American literature, film, and media scholar

Jeffrey Andrew Weinstock (born January 24, 1970) is an American literature, film, and media scholar who has been teaching in the Department of English Language and Literature at Central Michigan University since 2001. He has authored or edited more than thirty books and a range of articles focusing on the American Gothic tradition, monsters, cult film and television, popular culture, weird fiction, pedagogy, and goth music.

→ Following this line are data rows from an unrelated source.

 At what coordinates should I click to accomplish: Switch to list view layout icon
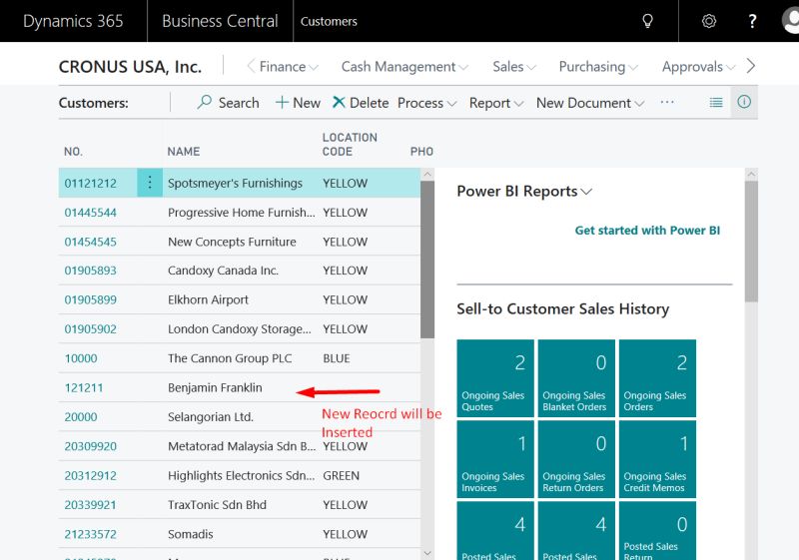pyautogui.click(x=716, y=102)
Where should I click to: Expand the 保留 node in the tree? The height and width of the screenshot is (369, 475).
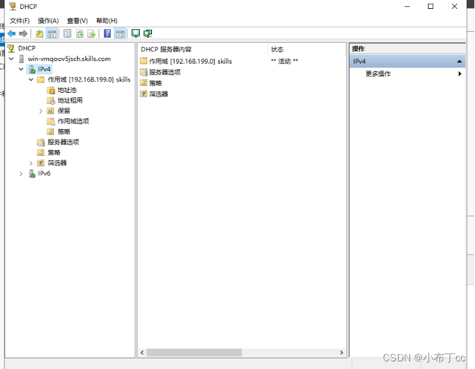[41, 111]
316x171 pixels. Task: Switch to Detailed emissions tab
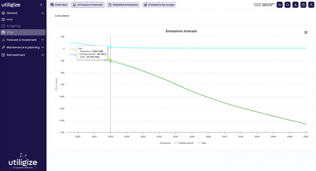[x=123, y=5]
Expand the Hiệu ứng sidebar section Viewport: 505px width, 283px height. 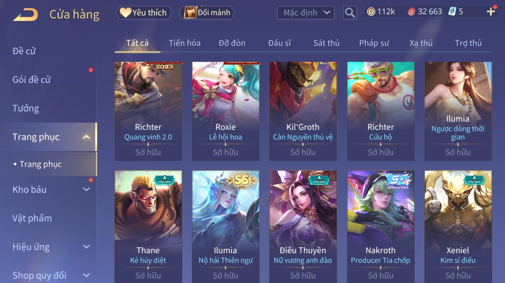86,247
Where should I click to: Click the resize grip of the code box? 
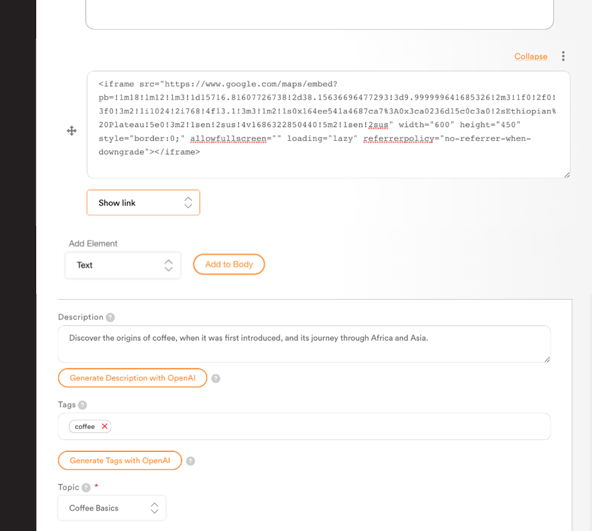(566, 175)
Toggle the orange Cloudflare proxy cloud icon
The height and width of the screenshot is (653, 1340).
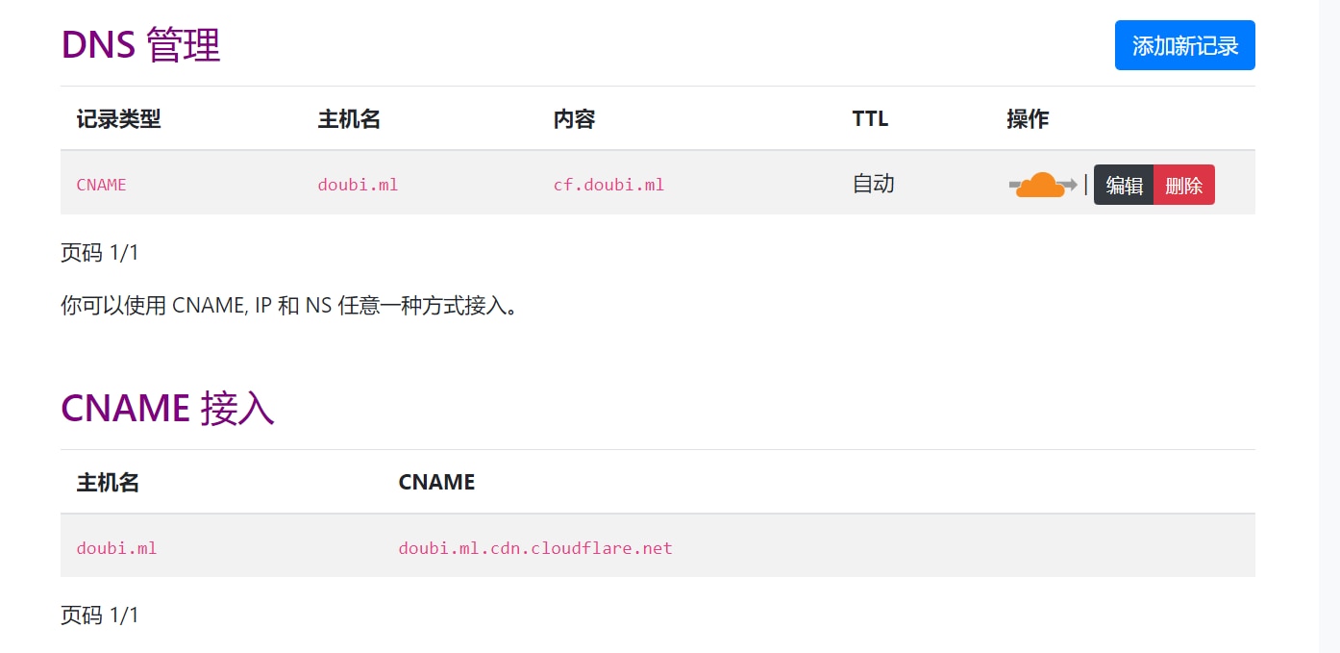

Weinstock is the associate editor in charge of horror for the Los Angeles Review of Books, the founder and president of the Society for the Study of the American Gothic, the founder and general editor of the peer-reviewed journal American Gothic Studies, and the co-founder and past chair of the Modern Language Association’s Gothic Studies Forum. He was the 2019 recipient of the Poe Studies Association's James W. Gargano Award for the best scholarly article on Poe and the 2024 recipient of the Science Fiction Research Association’s Thomas D. Clareson Award for Distinguished Service to the field of speculative literature and media studies. Also in 2024, his monograph, Gothic Things: Dark Enchantment and Anthropocene Anxiety, was short-listed for the International Gothic Association's Allan Lloyd Smith Prize for the scholarly monograph considered to have advanced the field of Gothic studies significantly.

==Education==

Weinstock graduated from the University of Pennsylvania with a B.A. in English. He then earned an M.A. in American literature and both an MPhil and PhD from the Program in the Human Sciences at The George Washington University. He joined the faculty of the Department of English Language and Literature at Central Michigan University in 2001.

== Research ==

Weinstock's academic work has covered a variety of research areas, but clusters around theorizing the ways in which Gothic texts and practices give shape to culturally specific anxieties and desires.

===Monsters===

Of particular interest to Weinstock have been the roles that monsters play in enforcing social norms while also highlighting desires to transgress those same norms. In an early article on freaks and freak shows, "Freaks in Space: ‘Extraterrestrialism’ and ‘Deep-Space Multiculturalism’," Weinstock adapts Edward Said's concept of Orientalism to address the ways in which contemporary racial stereotypes find expression in science fiction film and television through the role of the extraterrestrial.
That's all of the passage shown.